Vitamin E is a group of fat-soluble antioxidant nutrients consisting of eight natural isoforms. All isoforms scavenge reactive oxygen species through the presence of phenolic hydrogen in their chromanol ring [44]. Oxidative stress has been demonstrated to be involved in the pathogenesis of multiple diseases, especially for cancer. Oxidative stress can lead to free radical chain reaction causing lipid peroxidation, but vitamin E plays a vital role in breaking the free radical chain reaction, preventing lipid peroxidation, and protecting biological membrane [45, 46]. Therefore, the anticancer activity of vitamin E has been studied extensively. However, our findings of this MR study indicated that increasing circulating vitamin E concentrations or vitamin E intake was unlikely to result in clinical benefit for reducing cancer risk, which provided an important public health message that vitamin E supplementation may not be useful for cancer prevention.

Our study has several strengths. This was the first large-scale MR analysis that systemically evaluated a causal association between circulating vitamin E and the risk of multiple cancers, leveraging cancer-specific GWAS data of 602,435 solid cancer cases and controls, and a validation in UK Biobank cohort of 355,543 individuals, the largest study of its kind. In addition, this MR analysis was performed with no signs of violation to MR assumptions, as tested by MR-Egger and median-based approaches. We performed multiple MR analyses based on individuals of European descent, largely reducing population stratification.

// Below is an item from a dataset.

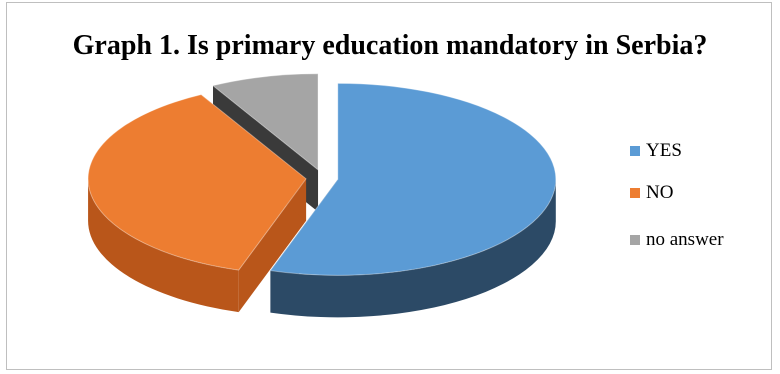 Image resolution: width=780 pixels, height=374 pixels. I want to click on legend-label-no: NO, so click(660, 192).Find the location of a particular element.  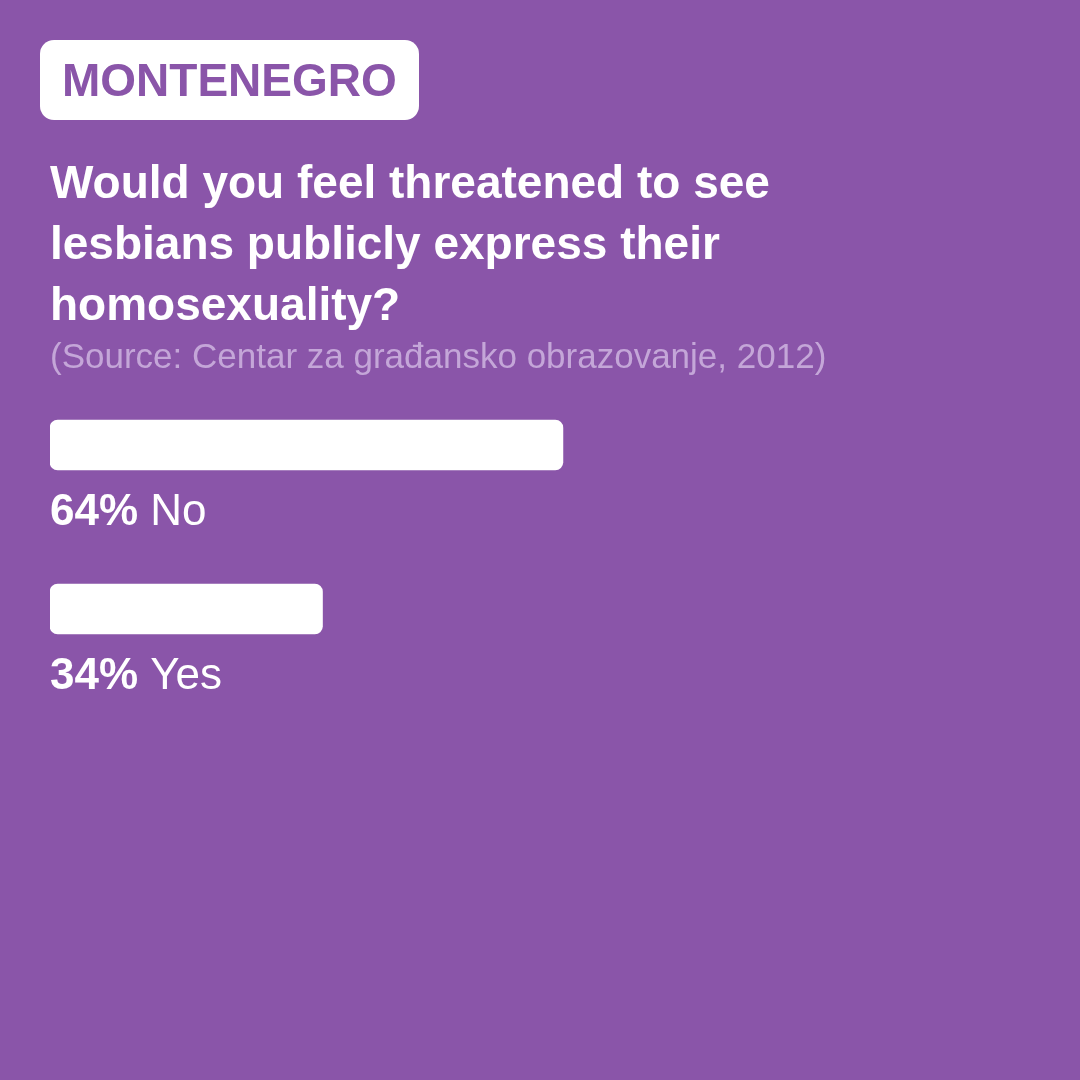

Several limitations also need to be acknowledged. The main challenge with this study is the limited availability of genetic instruments for circulating vitamin E concentrations, with only 3 genetic variants explaining 1.7% of variation. This has implications for the detection of pleiotropy using MR Egger—although none of our pleiotropy tests reveals statistically significant violations, these diagnostic analyses are likely to be underpowered; therefore, more IVs related to circulating vitamin E and dietary vitamin E need to be identified. In addition, the 3 IVs were only associated with α-tocopherol levels, and we need to consider the effects of other isoforms of tocopherol and tocotrienol (e.g., γ- and δ-tocopherols) on cancer risk.


In summary, this is the first largest MR study making causal inferences between circulating vitamin E concentrations and the risk of multiple cancers among European population. Our MR does not convincingly support a causal effect of vitamin E on the risk of cancer development, which delivers an important public health message that administration of vitamin E supplementation may not be necessary for prevention of cancers. Nevertheless, further studies are warranted to validate such findings as well as to demonstrate causal associations across ancestries.